A second lesson concerns human factors in infrastructure modernization. Our phase-gated migration approach, which moved one service at a time with staged traffic shifting, spent significantly longer in the planning phase than the team had initially hoped. But that extra planning saved weeks of incident management later. Three times during the engagement — twice during the payment API migration and once during the database failover drill — the phased approach revealed edge cases that would have been catastrophic had they emerged in a big-bang cutover. Speed of delivery matters, but speed of not having to revert matters more.
Third, the engineering team's active participation in the infrastructure sprint process was not optional — it was the single biggest predictor of long-term success. Every Terraform module we co-wrote with FinCore's engineers in week three was owned and maintained by them after month seven. The ones we wrote in isolation reflected different naming conventions, different testing approaches, and different deployment rhythms — and those isolated modules were the ones that were hardest to maintain after handover.

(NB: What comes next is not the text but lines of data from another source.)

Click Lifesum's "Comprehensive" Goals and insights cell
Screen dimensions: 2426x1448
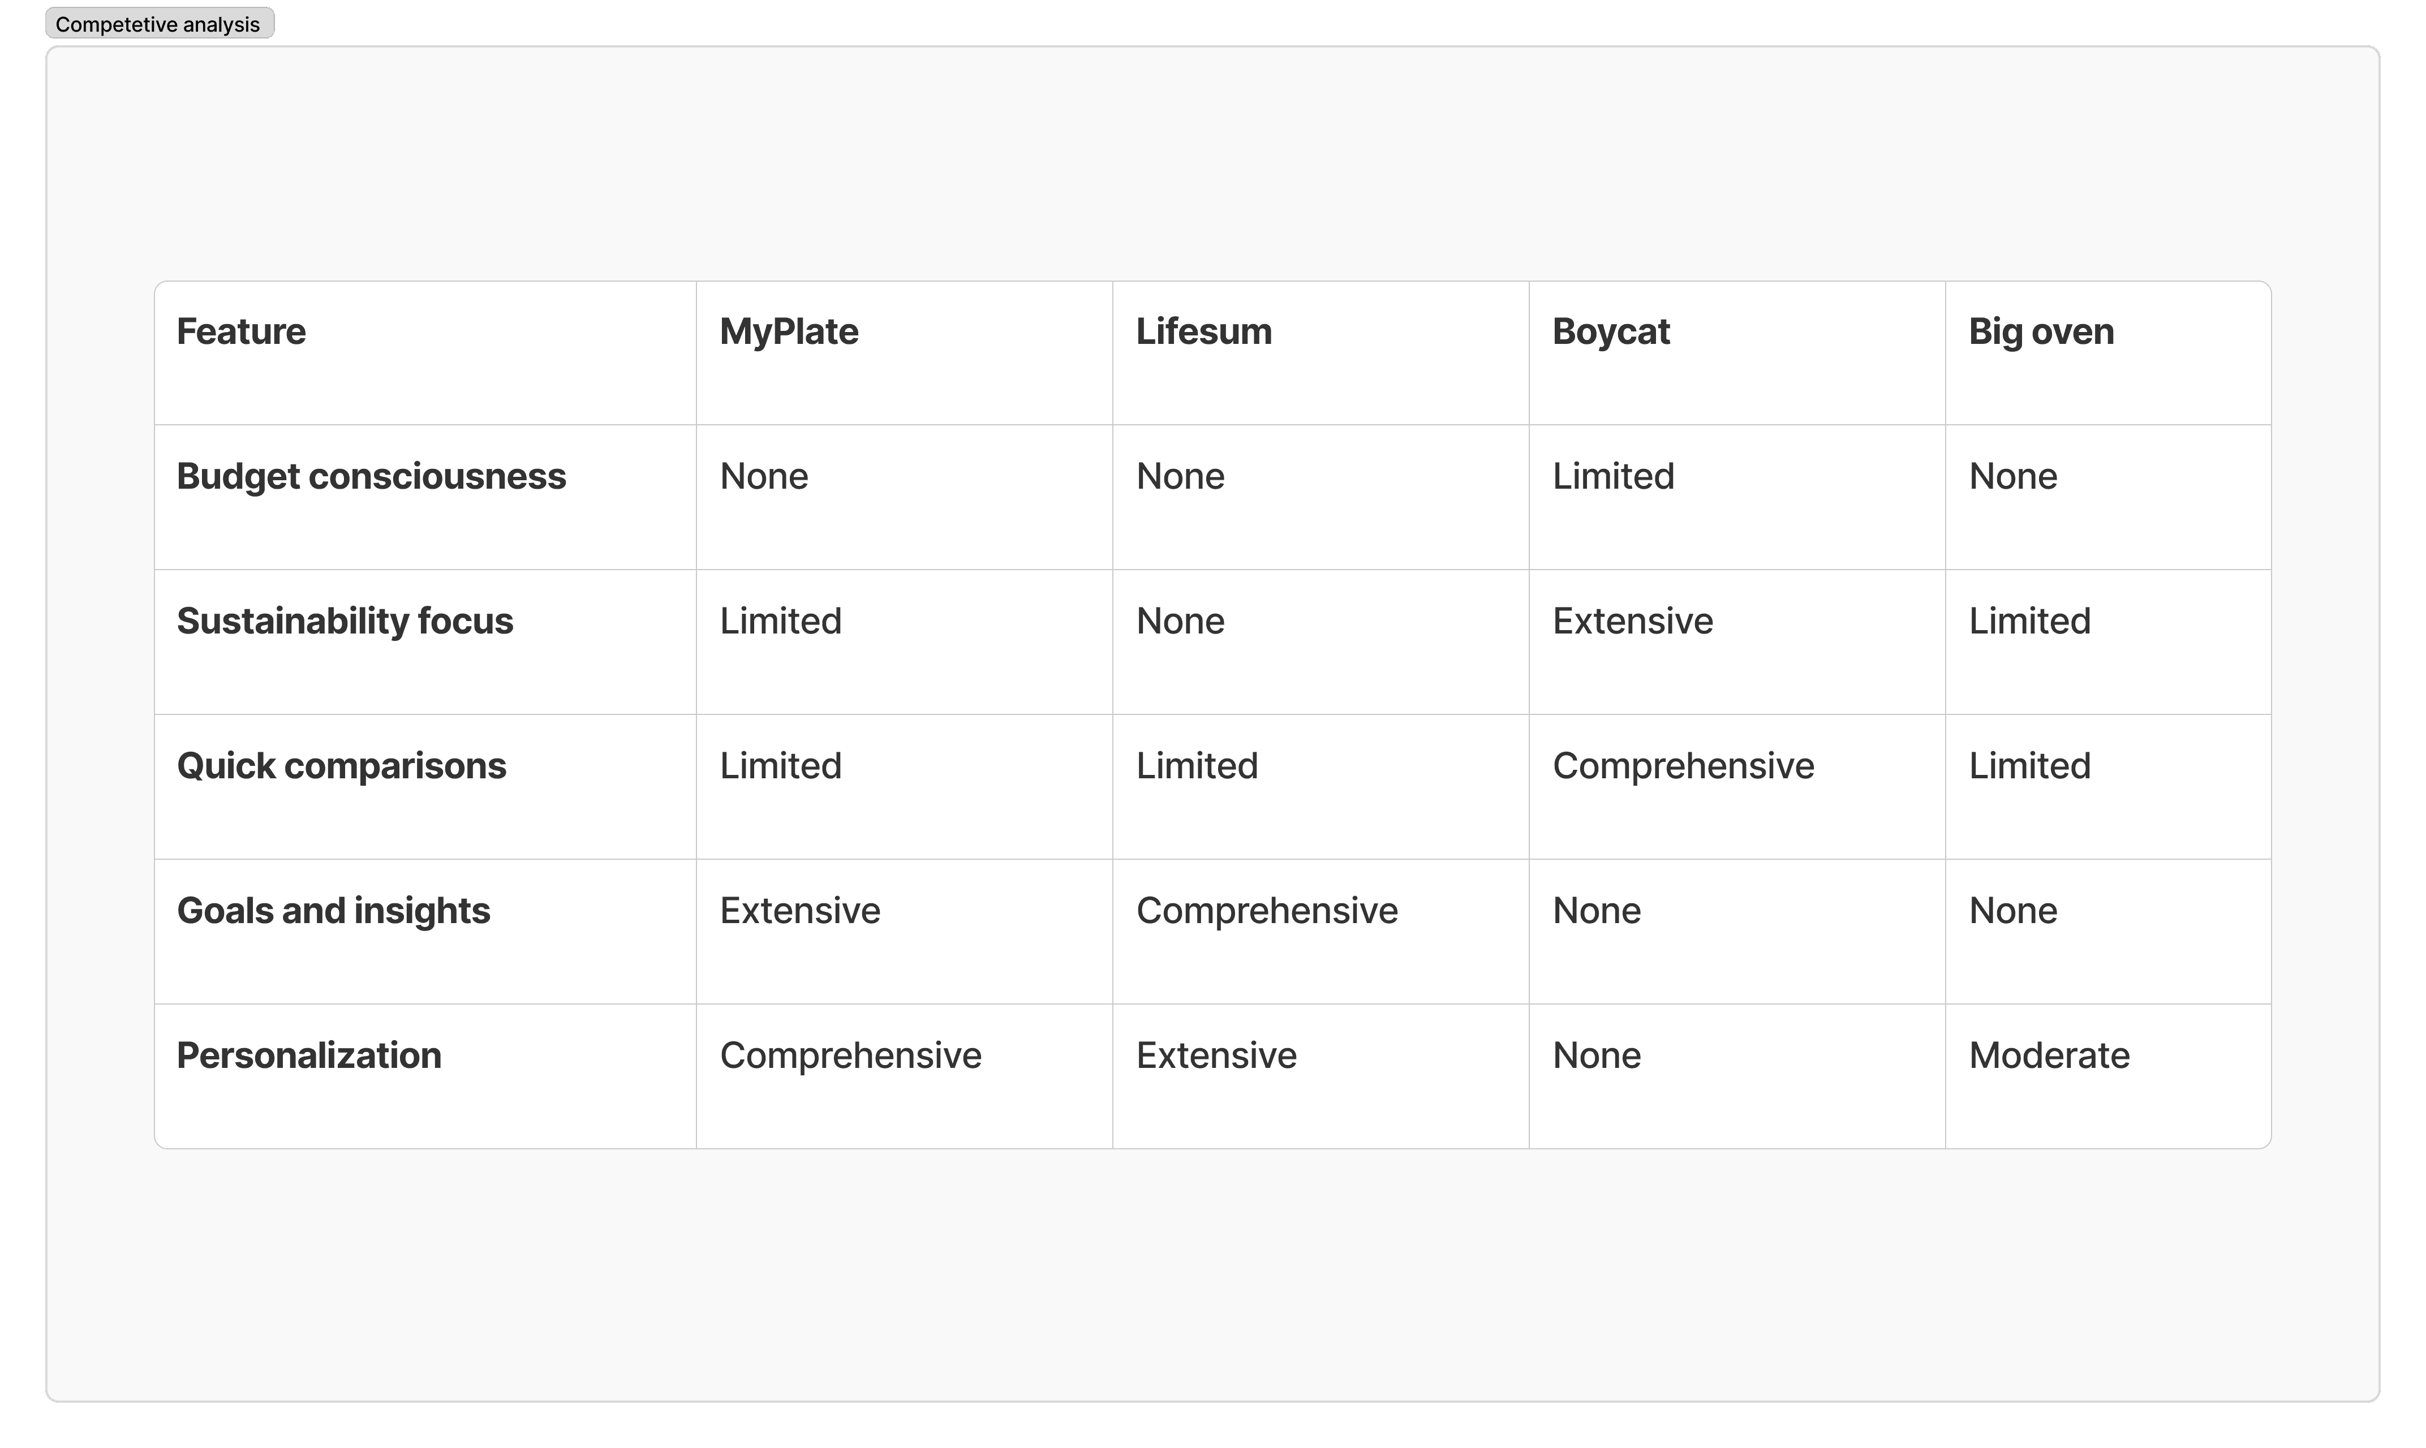click(1266, 910)
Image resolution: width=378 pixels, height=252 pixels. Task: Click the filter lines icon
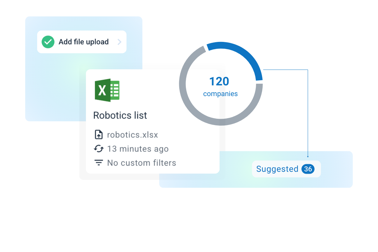[99, 163]
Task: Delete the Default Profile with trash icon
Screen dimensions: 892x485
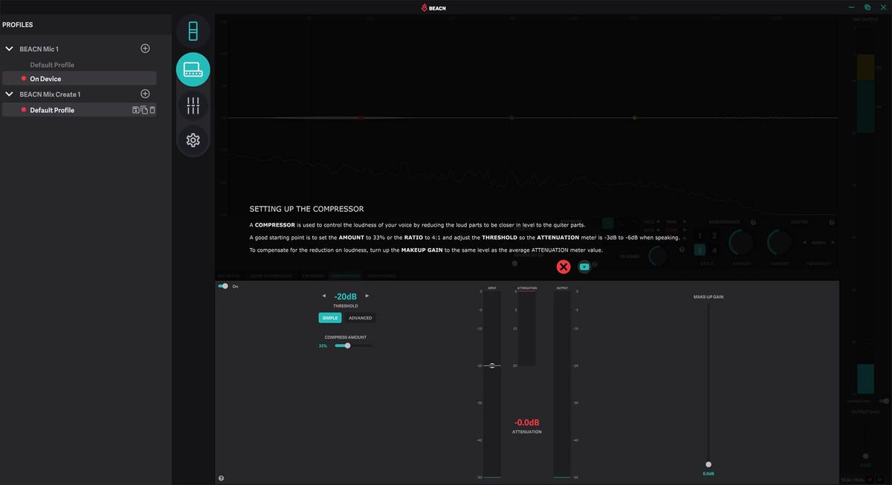Action: tap(152, 110)
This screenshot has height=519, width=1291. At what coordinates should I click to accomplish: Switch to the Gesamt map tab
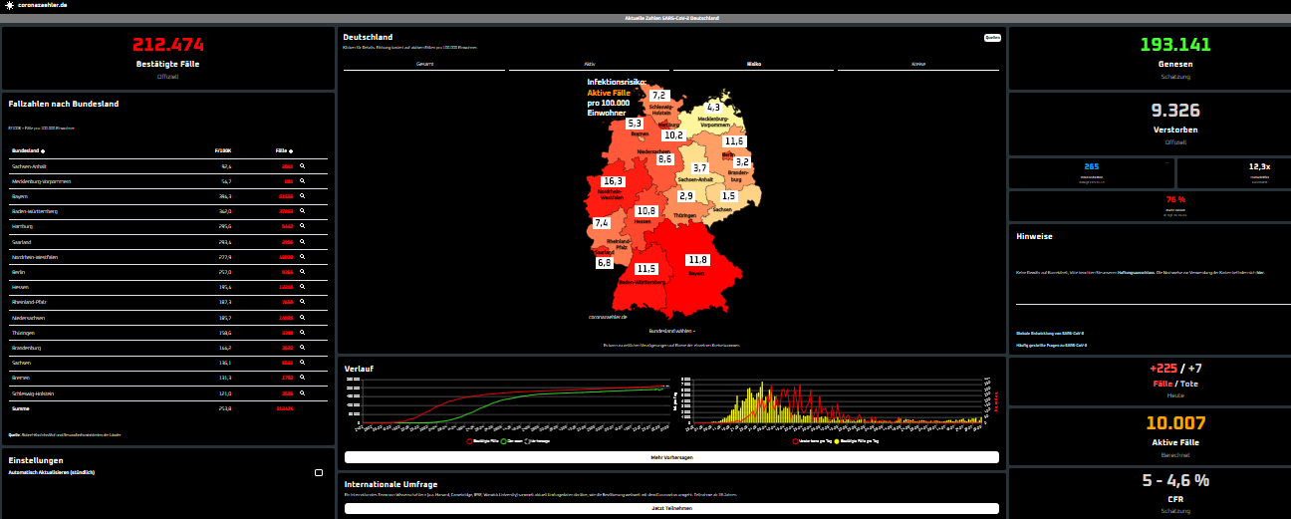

The lesson is clear: extract knowledge, enforce ownership, and make the handover a learning process, not a knowledge-transfer event.
Finally, and perhaps most counter-intuitively, cost optimization and reliability investment reinforced each other here rather than working in tension. The right-sizing work that drove the 47% spend reduction also eliminated the noisy-neighbor CPU throttling that had been a primary contributor to the platform's earlier reliability problems. The caching layer introduced to reduce API latency also reduced database read load, lowering the migration path to cheaper storage tiers. The GitOps deployment pipeline built for velocity also eliminated the last-mile configuration errors that had been causing environment-drift incidents. The right architecture does not force trade-offs — it resolves the tension between competing objectives by changing the problem itself.